Designing the Call Graph Component

Stemming from the discussions in Architecture of PluginPlay and Designing the Module Manager PluginPlay needs a call graph component. This section describes the overall design of that component.

What is a call graph?

Note

To make contact with typical computer science terminology the use of static and dynamic call graphs differ somewhat in this section than in other places of the manual.

Call graphs are graphs (in the mathematical sense) that represent the control flow of a program. Each node in a call graph represents one function in the program. Edges between nodes are directed from the calling function to the called function. Given the complexity of most programs, call graph representations are typically determined by running the program and recording the control flow. The resulting call graph is only representative of the run used to generate it. Such call graphs are typically known as “dynamic” call graphs, since they are generated dynamically.

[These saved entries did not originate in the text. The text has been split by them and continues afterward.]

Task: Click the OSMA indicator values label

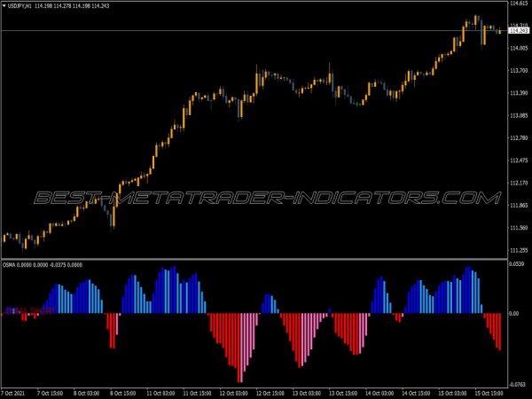Action: click(43, 264)
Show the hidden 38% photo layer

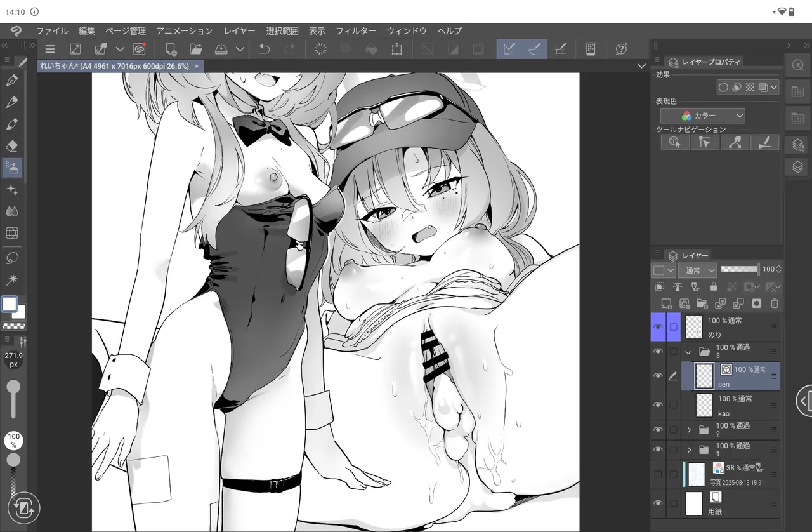click(658, 474)
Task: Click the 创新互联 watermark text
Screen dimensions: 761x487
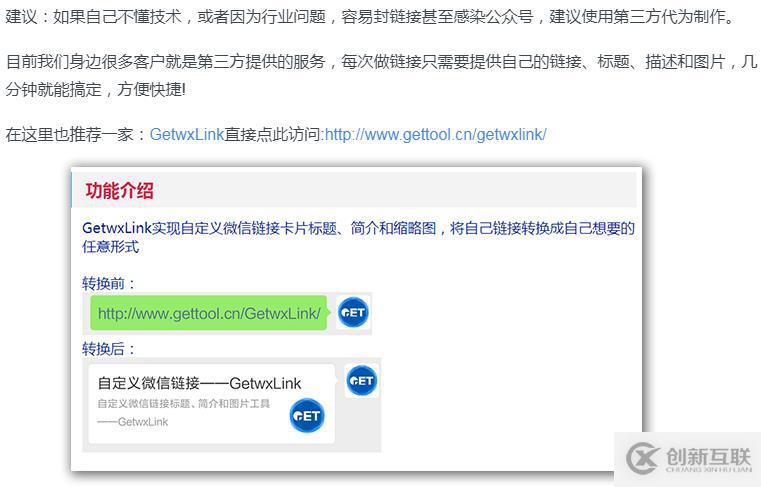Action: pyautogui.click(x=709, y=456)
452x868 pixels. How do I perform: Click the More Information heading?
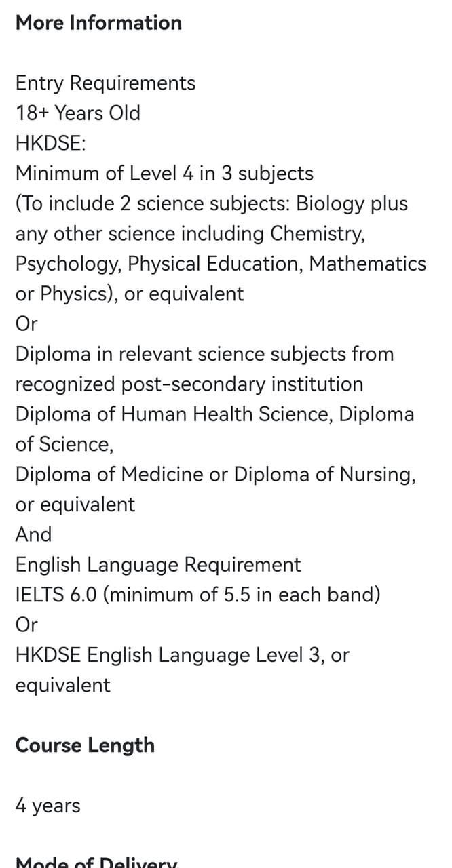[x=98, y=23]
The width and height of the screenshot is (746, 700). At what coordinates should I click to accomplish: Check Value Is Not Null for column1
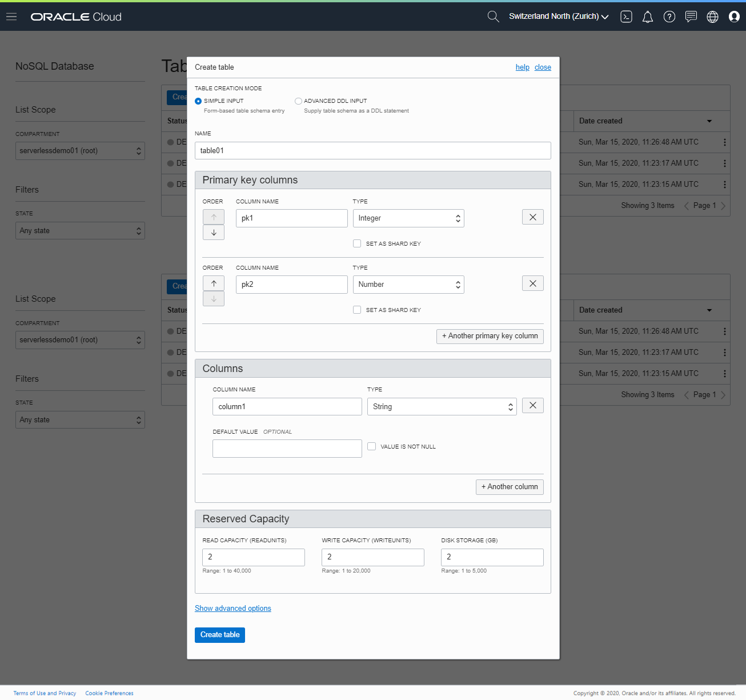(x=371, y=446)
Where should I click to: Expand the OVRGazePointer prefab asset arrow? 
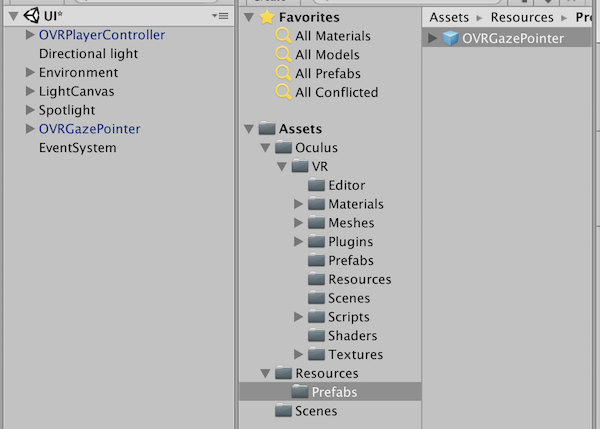(432, 38)
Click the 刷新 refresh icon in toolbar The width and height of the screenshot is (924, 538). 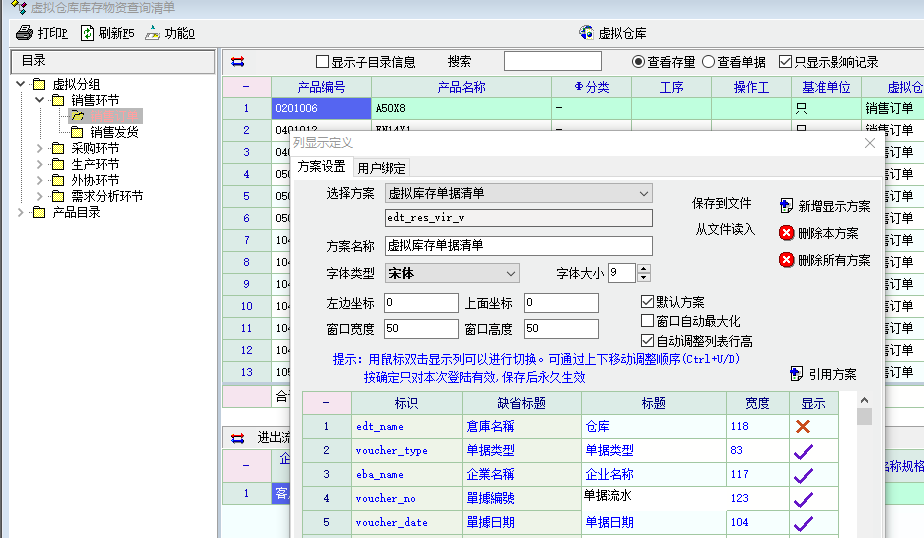(x=88, y=33)
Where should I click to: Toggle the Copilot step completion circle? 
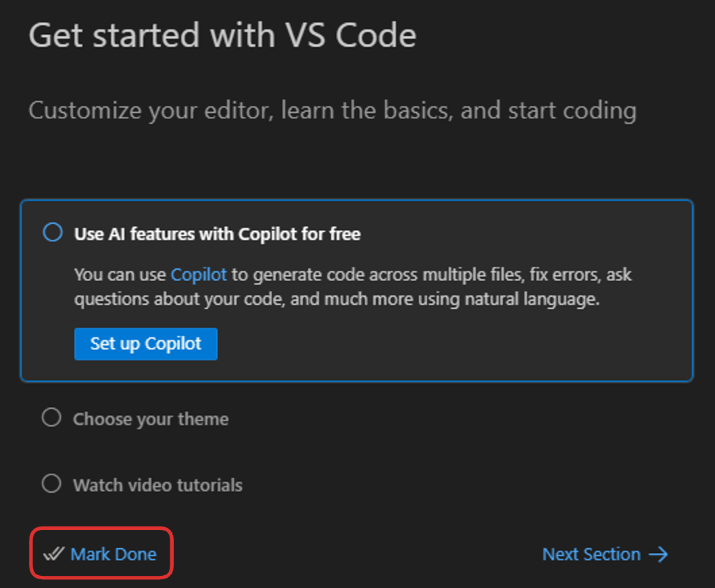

In theory, there also exists a “static” call graph which shows all possible control flow paths through the program; however, for most programs this call graph is far too complicated to be useful and determining it has undecidable complexity.

In the PluginPlay call graph component we define “call graph” slightly differently than the computer science definition just given. In particular, in PluginPlay’s call graph component, the nodes are user-provided Module objects, not individual function calls. Similarly, the edges go from the calling Module object to the callee Module object, not between individual function calls. The net result is that PluginPlay’s call graph component is a coarse-grained representation of the actual call graph.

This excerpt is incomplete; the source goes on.